====== Document extract ======

Myburgh Designs, in the Dragon’s Den!
I presented my romantic copper swing seats to the Dragons at Pinewood studios recently, and the show went on air on Sunday 28th August; the bank holiday weekend.
I was under no illusions, having seen the programme a few times, and I was not too disappointed to return home without an offer of investment, although it would be nice to have a bigger marketing budget.
I took it as quite a compliment, actually…when they told me I wasn’t a businessman, but an artist. They couldn’t see my work in business terms at all. And you know, they’re probably right.
That may well prove to be a good thing since investment does mean having a dragon to answer to every day which would easily cramp the style of any free thinking artist. I think what I wanted, and probably didn’t communicate well enough was for one of the dragons to help market the swings to a bigger audience so that I can make fuller use of the spare capacity in the workshop. This would lead to being able to reduce the prices a bit, but it can’t be done the other way around.
The exposure on national television could result in all manner of unexpected enquiries including a few additional sales, some galleries or retailers wanting to stock the products, and even perhaps other investors to help us approach overseas markets where we know there is a huge potential. If you fall into one of these categories I’m here waiting for your call.
In preparation for a flood of visitors to www.myburghdesigns.com I set about making some new products to occupy price ranges below that of the swings.
Many people fall in love with the swings but are not ready to part with a four figure sum so I created Copper Poppies, Copper Pots, a Bird Bath and outdoor mirror, and we are busy on a tiered bird house and feeding pagoda to hang from the trees, all of which are illustrated on the products page now.

====== Recorded information ======

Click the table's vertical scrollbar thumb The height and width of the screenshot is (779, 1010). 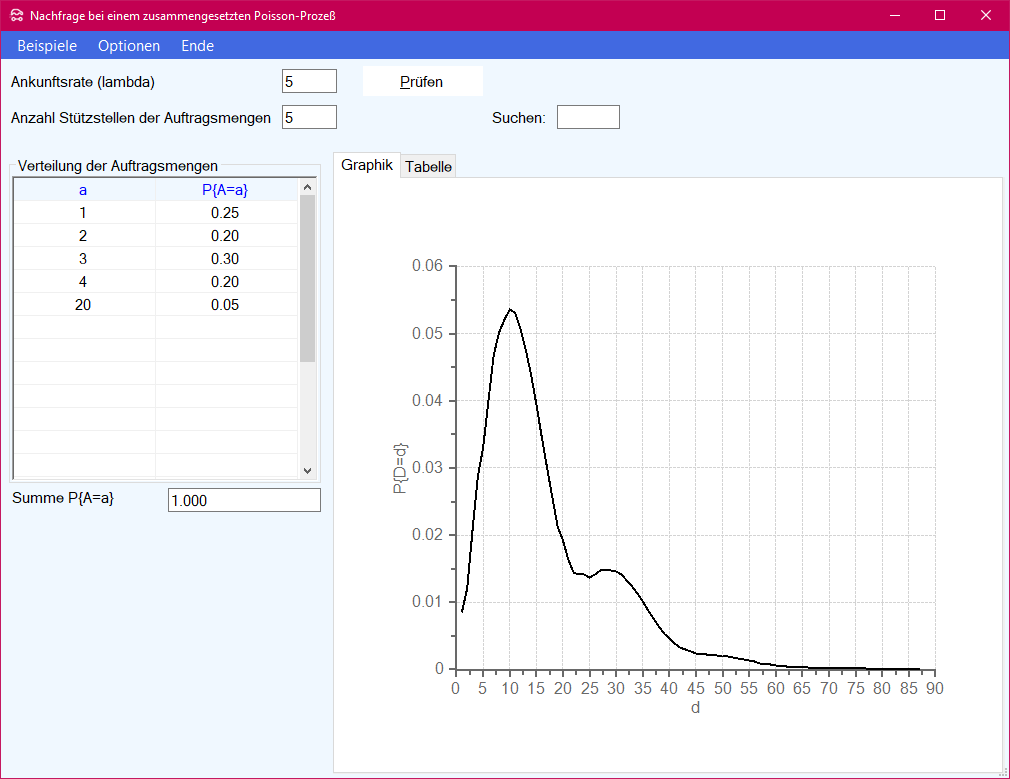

======

▶ **Exercise tasks**:
A. From the Dragons' Den blog post, list the products the writer says were already created for price ranges below the swings.
B. For each statement, say yes or no on whether it agrees with the Dragons' Den blog post, and quote the deciding words.
(i) The show aired on a bank holiday weekend.
(ii) The writer came home with an offer of investment.
(iii) The Dragons told the writer he was a businessman.

▶ **Answers to the exercise**:
A.
- Copper Poppies
- Copper Pots
- a Bird Bath
- outdoor mirror

B.
(i) Yes: "the show went on air on Sunday 28th August; the bank holiday weekend"
(ii) No: "I was not too disappointed to return home without an offer of investment"
(iii) No: "they told me I wasn’t a businessman, but an artist"